QUARTO – Non si sono fatti attendere i disagi, attesi per il primo giorno di chiusura del tratto di via Campana in località “Castello”. Dopo una mattinata trascorsa tutto sommato senza grossi problemi – se si escludono i tanti automobilisti “distratti” che non accorgendosi delle indicazioni fornite dalla nuova segnaletica temporanea, costretti ad inversioni ad U una volta trovatisi di fronte al cantiere – è nel pomeriggio di ieri che la situazione è degenerata.

LA VIA CRUCIS – Una vera e propria via crucis è stato l’attraversamento di via Pantaleo – sia verso quarto provenendo da via Salvatore Nullo, che verso la rotonda Maradona e dunque percorrendo in salita via Cesapepere.
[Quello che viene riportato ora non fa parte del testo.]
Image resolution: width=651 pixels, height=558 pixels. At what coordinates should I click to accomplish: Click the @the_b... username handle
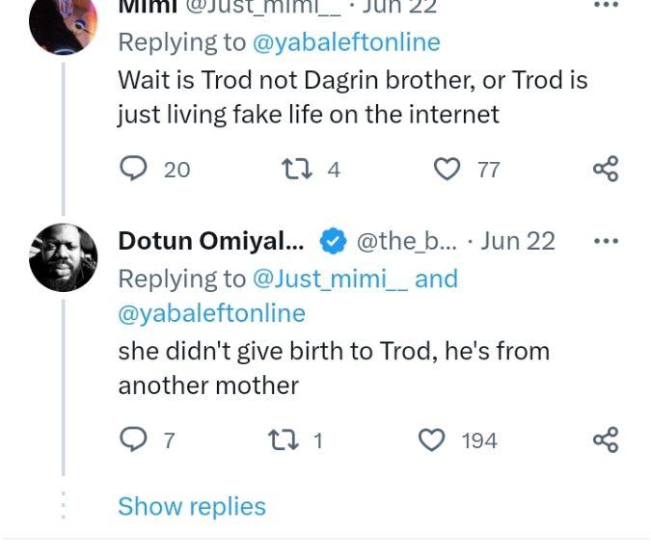coord(406,241)
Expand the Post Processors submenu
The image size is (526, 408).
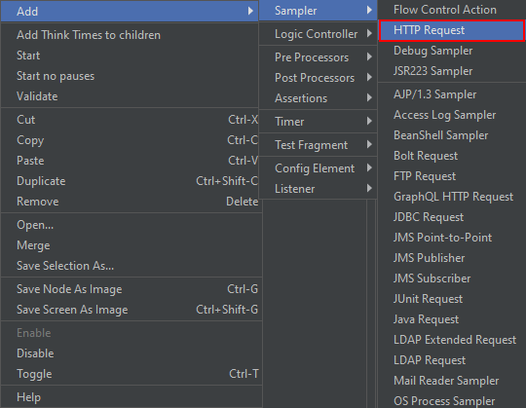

Qui, dove la municipale ha istituito i sensi unici, si sono immediatamente formate lunghe fila di auto. Ben due le pattuglie dei caschi bianchi impegnate in altrettanti incroci a monte e a valle dell’unico tratto di via Pantaleo a doppio senso. Le anguste dimensioni della strada, infatti, permettono il passaggio di due vetture soltanto con un volume di traffico limitato come avviene di solito. Ma il riversamento di un così alto numero di veicoli ha finito per ingolfare l’intera circolazione. Da qui la decisione di alternare i flussi di auto in entrambe le direzioni.

FURBETTI E DISTRATTI – Inoltre, in special modo lungo via Cesapepere, tanti sono stati gli automobilisti che la hanno percorsa in senso vietato, per poi accorgersi dell’errore e fare retromarcia in pochi metri di carreggiata a disposizione. Gli effetti a catena si sono avuti fino a Licola, raggiunta da molti attraverso la bretella 686 (così come anche consigliato dall’apposita segnaletica) dove al fisiologico rallentamento del traffico tra l’uscita e l’entrata della statale si è aggiunto altro caos, con una code di auto ben più lunghe di quelle canoniche.

LA DURATA DEL CALVARIO – La fine dei lavori è prevista per il prossimo 9 agosto, ma già molto prima si spera di poter riaprire a doppio senso alternato lungo via Campana. Una necessità oggi ancora più impellente, considerato l’andamento del primo giorno di apertura del cantiere.